WORK ITEM
Go through the data below and gather each line containing "édition".

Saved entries
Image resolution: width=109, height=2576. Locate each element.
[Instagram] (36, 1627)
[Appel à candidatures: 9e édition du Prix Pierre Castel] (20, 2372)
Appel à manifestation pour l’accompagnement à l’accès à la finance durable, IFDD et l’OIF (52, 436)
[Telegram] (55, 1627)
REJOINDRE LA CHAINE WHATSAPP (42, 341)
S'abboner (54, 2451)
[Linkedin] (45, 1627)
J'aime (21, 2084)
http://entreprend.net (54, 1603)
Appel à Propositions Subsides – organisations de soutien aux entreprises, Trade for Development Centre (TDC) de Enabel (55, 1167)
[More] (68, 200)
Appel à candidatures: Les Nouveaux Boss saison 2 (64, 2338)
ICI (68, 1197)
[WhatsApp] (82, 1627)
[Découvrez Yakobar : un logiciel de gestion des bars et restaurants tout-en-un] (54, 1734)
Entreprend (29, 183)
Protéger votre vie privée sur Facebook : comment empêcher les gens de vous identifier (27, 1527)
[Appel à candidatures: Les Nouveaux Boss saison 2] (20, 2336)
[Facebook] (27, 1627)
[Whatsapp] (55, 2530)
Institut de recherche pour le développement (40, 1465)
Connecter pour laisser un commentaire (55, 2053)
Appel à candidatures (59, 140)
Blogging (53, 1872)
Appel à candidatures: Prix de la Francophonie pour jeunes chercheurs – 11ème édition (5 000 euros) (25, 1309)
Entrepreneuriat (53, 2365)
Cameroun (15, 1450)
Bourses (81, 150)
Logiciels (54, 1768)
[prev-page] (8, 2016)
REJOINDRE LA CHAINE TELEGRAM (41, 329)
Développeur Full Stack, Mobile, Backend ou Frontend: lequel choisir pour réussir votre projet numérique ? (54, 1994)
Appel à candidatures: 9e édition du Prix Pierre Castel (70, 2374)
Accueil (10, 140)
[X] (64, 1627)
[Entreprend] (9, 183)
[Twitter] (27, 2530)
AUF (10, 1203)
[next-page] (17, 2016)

RESPONSE AREA
[Appel à candidatures: 9e édition du Prix Pierre Castel] (20, 2372)
Appel à candidatures: Prix de la Francophonie pour jeunes chercheurs – 11ème édition (5 000 euros) (25, 1309)
Appel à candidatures: 9e édition du Prix Pierre Castel (70, 2374)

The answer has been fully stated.